_Problem_:
Each record should be given back exactly, with none missing.

(Collected data)
-- Opening Marker --

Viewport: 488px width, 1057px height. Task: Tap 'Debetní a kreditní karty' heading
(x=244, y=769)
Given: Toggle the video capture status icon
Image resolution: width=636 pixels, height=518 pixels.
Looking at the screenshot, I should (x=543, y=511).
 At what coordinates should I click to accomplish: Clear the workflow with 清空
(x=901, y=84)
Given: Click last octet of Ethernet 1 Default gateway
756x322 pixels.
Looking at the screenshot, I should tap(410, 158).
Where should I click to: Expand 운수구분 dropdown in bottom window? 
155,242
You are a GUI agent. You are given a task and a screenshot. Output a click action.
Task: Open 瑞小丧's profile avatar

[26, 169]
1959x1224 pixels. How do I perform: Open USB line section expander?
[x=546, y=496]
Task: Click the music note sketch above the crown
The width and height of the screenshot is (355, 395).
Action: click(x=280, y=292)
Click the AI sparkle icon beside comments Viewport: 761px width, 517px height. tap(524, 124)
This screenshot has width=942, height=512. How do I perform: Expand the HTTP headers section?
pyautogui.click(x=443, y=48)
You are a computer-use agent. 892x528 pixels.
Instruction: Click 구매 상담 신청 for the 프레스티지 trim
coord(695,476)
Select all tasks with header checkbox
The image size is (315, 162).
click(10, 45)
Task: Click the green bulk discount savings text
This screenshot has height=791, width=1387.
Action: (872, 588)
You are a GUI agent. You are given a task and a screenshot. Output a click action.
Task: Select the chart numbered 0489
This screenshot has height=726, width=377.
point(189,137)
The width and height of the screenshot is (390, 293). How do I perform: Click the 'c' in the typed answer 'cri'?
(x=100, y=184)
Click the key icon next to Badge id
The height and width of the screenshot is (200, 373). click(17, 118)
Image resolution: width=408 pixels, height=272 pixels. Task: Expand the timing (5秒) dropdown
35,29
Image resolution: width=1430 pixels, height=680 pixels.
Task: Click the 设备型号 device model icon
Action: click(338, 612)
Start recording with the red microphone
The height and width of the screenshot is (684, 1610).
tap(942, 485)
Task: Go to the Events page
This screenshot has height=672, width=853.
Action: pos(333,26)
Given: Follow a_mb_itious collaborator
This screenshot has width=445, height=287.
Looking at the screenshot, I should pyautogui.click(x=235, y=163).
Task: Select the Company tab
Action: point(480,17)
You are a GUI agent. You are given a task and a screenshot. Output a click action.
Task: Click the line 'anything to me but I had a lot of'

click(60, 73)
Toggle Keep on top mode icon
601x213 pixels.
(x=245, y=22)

-- Closing Marker --

_The answer_:
Viewport: 488px width, 1057px height. Task: Tap 'Debetní a kreditní karty' heading
(x=244, y=769)
Given: Toggle the video capture status icon
Image resolution: width=636 pixels, height=518 pixels.
Looking at the screenshot, I should (x=543, y=511).
 At what coordinates should I click to accomplish: Clear the workflow with 清空
(x=901, y=84)
Given: Click last octet of Ethernet 1 Default gateway
756x322 pixels.
Looking at the screenshot, I should tap(410, 158).
Where should I click to: Expand 운수구분 dropdown in bottom window? 
155,242
You are a GUI agent. You are given a task and a screenshot. Output a click action.
Task: Open 瑞小丧's profile avatar

[26, 169]
1959x1224 pixels. How do I perform: Open USB line section expander?
[x=546, y=496]
Task: Click the music note sketch above the crown
The width and height of the screenshot is (355, 395).
Action: click(x=280, y=292)
Click the AI sparkle icon beside comments Viewport: 761px width, 517px height. tap(524, 124)
This screenshot has width=942, height=512. How do I perform: Expand the HTTP headers section?
pyautogui.click(x=443, y=48)
You are a computer-use agent. 892x528 pixels.
Instruction: Click 구매 상담 신청 for the 프레스티지 trim
coord(695,476)
Select all tasks with header checkbox
The image size is (315, 162).
click(10, 45)
Task: Click the green bulk discount savings text
This screenshot has height=791, width=1387.
Action: (872, 588)
You are a GUI agent. You are given a task and a screenshot. Output a click action.
Task: Select the chart numbered 0489
This screenshot has height=726, width=377.
point(189,137)
The width and height of the screenshot is (390, 293). How do I perform: Click the 'c' in the typed answer 'cri'?
(x=100, y=184)
Click the key icon next to Badge id
The height and width of the screenshot is (200, 373). click(17, 118)
Image resolution: width=408 pixels, height=272 pixels. Task: Expand the timing (5秒) dropdown
35,29
Image resolution: width=1430 pixels, height=680 pixels.
Task: Click the 设备型号 device model icon
Action: click(338, 612)
Start recording with the red microphone
The height and width of the screenshot is (684, 1610).
tap(942, 485)
Task: Go to the Events page
This screenshot has height=672, width=853.
Action: pos(333,26)
Given: Follow a_mb_itious collaborator
This screenshot has width=445, height=287.
Looking at the screenshot, I should pyautogui.click(x=235, y=163).
Task: Select the Company tab
Action: point(480,17)
You are a GUI agent. You are given a task and a screenshot. Output a click action.
Task: Click the line 'anything to me but I had a lot of'

click(60, 73)
Toggle Keep on top mode icon
601x213 pixels.
(x=245, y=22)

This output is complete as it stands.